El uno anda afligido por la pérdida de sus hijos, el otro preocupado por tenerlos enfermos, un tercero entristecido por su mala conducta, por alguna infamia que les ha salpicado; descubrirás que a éste le tortura el amor a la esposa de otro, a aquel el amor a su propia esposa. No faltará quien se atormente por un fracaso electoral; habrá a quienes haga sufrir el propio cargo político.
Pero especialmente numerosa de entre toda la estirpe humana es la turba de los miserables a la que exaspera la angustia de la muerte que acecha por todos lados, pues no hay rincón del que no surja. Por ello, como quienes se encuentran en país enemigo, han de mirar atentamente acá y allá y volver la cabeza a cualquier ruido. Si un tal temor no se expulsa del pecho, uno vive con el pálpito en el corazón.
Te encontrarás con desterrados que han sido desposeídos de sus bienes; te encontrarás con la clase más deplorable de indigentes: con pobres en medio de las riquezas; te encontrarás con náufragos, o con quienes han pasado por un trance semejante al naufragio, a quienes ora la cólera del pueblo, ora la envidia -dardo éste en gran manera nocivo para los mejores- los derribó cuando estaban desprevenidos y tranquilos como una borrasca que suele presentarse precisamente cuando nos confiamos al buen tiempo, o como un súbito rayo cuya sacudida hace temblar hasta los alrededores. Pues, como en tal circunstancia todo el que está muy cerca de la descarga queda aturdido del mismo modo que la víctima del rayo, así en estos desastres que produce la violencia a uno le abate el infortunio, a los demás el miedo, y la posibilidad de sufrirlos provoca en ellos una aflicción semejante a la de quienes los sufrieron.
Los males ajenos, cuando son repentinos, impresionan el ánimo de todos. Del mismo modo que a los pájaros les aterra el zumbido de la honda aunque dispare al vacío, así nosotros nos angustiamos no sólo por el golpe, sino por el ruido que éste produce. De ahí que no pueda ser feliz nadie que se deje llevar por esta falsa opinión; ya que no puede haber felicidad si no hay intrepidez: en medio de sospechas se vive infelizmente.

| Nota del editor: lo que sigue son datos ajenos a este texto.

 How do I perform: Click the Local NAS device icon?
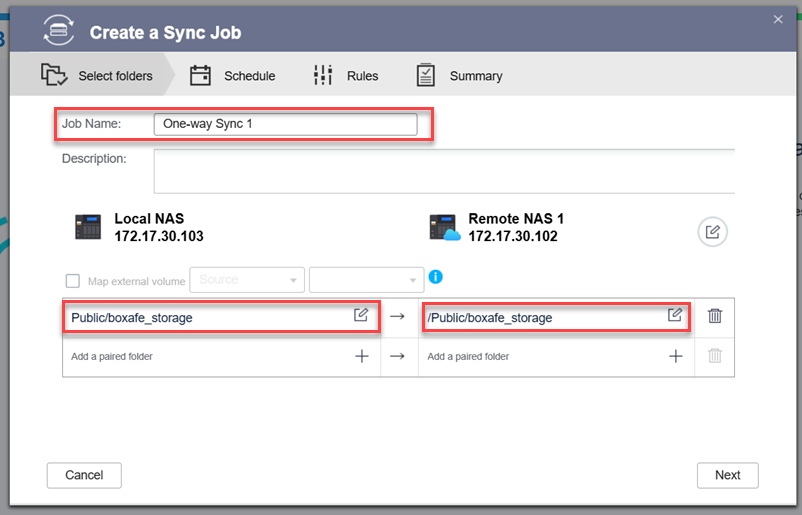tap(88, 227)
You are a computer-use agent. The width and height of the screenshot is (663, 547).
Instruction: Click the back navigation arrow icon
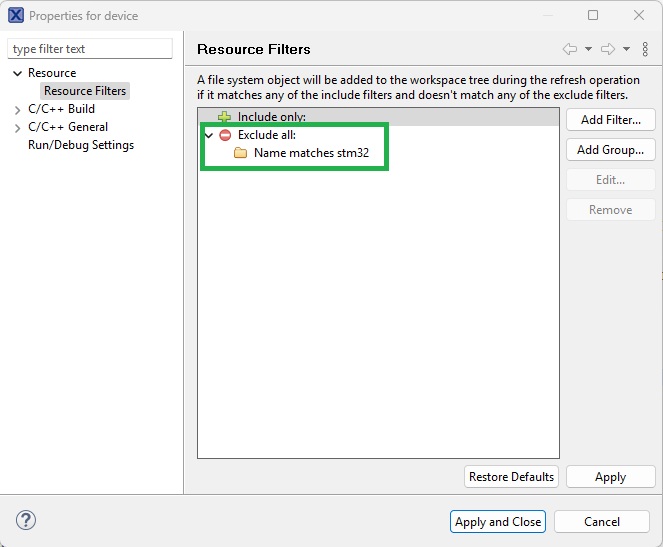[570, 49]
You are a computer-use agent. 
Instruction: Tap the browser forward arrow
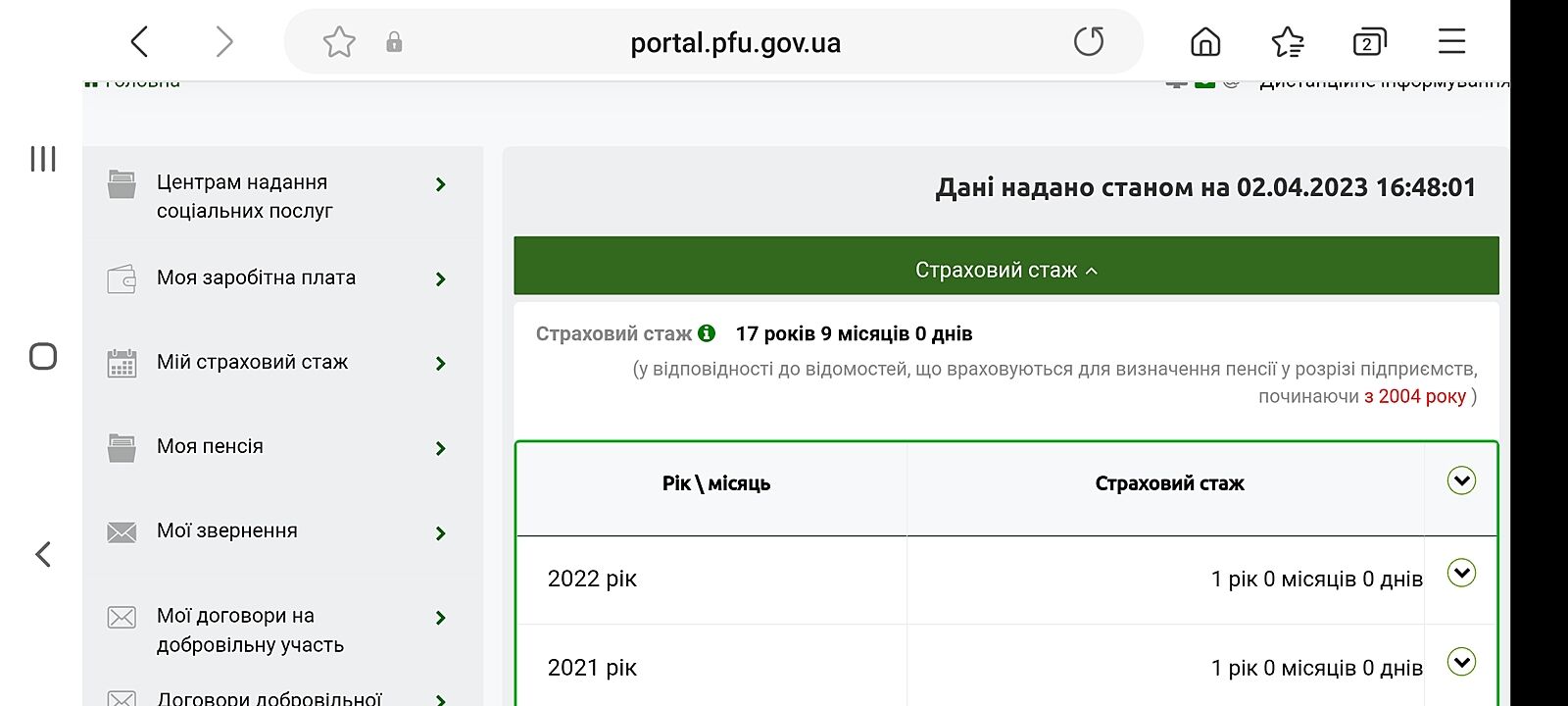[x=224, y=42]
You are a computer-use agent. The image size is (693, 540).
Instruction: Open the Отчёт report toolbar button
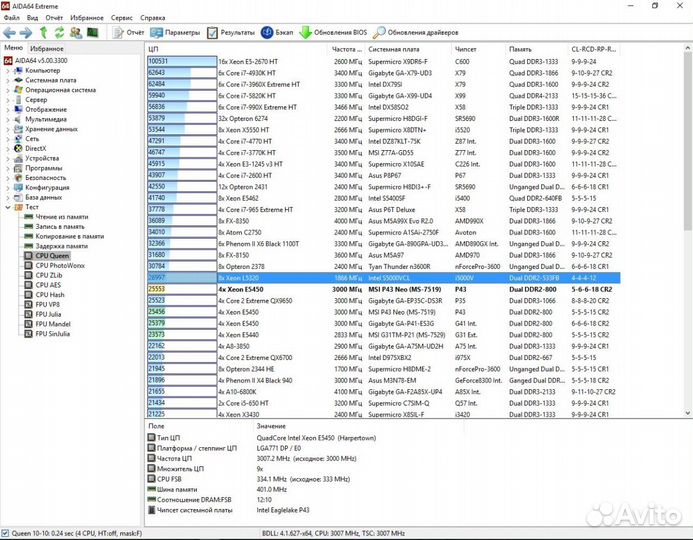point(128,32)
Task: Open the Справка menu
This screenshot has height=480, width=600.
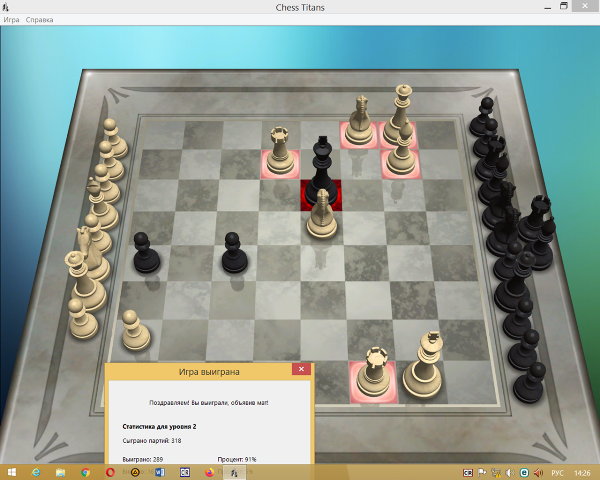Action: pos(40,19)
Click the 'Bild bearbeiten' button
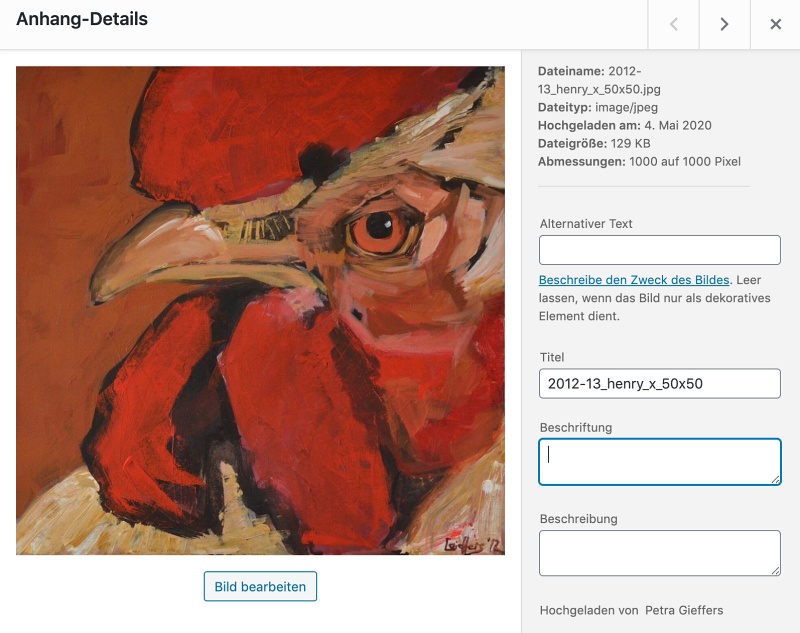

Quien se entrega con exceso a los acontecimientos fortuitos, urde para sí una trama ingente e interminable de inquietudes. Esta es la única vía para el que se dirige a un lugar seguro: menospreciar los bienes externos y contentarse con la honestidad. Pues el que piensa que existe algo mejor que la virtud, o que es posible algún bien prescindiendo de ella, abre los pliegues de su toga a las dádivas que reparte la fortuna, e inquieto aguarda sus presentes.
Somete a tu consideración este símil: la fortuna organiza unos juegos. En tal asamblea de competidores ella va derramando honores, riquezas, favores. De estos dones unos se han hecho pedazos entre las manos de quienes los arrebatan, otros han sido apresados con gran perjuicio de aquellos a cuyo poder han llegado. Los hay que van a parar a manos de gente distraída, algunos se han perdido por codiciarlos demasiado y, al intentar con ansia darles alcance, se esfuman; de hecho a nadie, ni siquiera al ladrón que tuvo éxito, le dura hasta el día siguiente el gozo por su latrocinio. Por ello los más juiciosos tan pronto ven que se inicia el reparto de los regalillos huyen del teatro, pues saben que unos obsequios tan insignificantes los pagarán muy caros. Nadie arma pelea a uno que se retira, nadie sacude al que se va; es la recompensa la que motiva la pendencia.
Otro tanto acontece con los dones que la fortuna lanza desde lo alto: miserables de nosotros, nos enardecemos, nos preocupamos, desearíamos poseer múltiples manos, avizoramos ora en un sentido, ora en otro; nos parece que se nos dispensan demasiado tarde los favores que provocan nuestra codicia, que pocos han de alcanzar y todos esperan.
Quisiéramos atraparlos al caer, nos regocijamos de alcanzar alguno y de que a otros les haya burlado en su intento una falsa esperanza. Un botín despreciable lo pagamos con un grave perjuicio, o bien en seguida nos decepciona. Retirémonos, por tanto, de estos juegos y cedamos el puesto a aquellos raptores; ¡que contemplen tales bienes que cuelgan en el aire y que ellos mismos queden más colgados todavía!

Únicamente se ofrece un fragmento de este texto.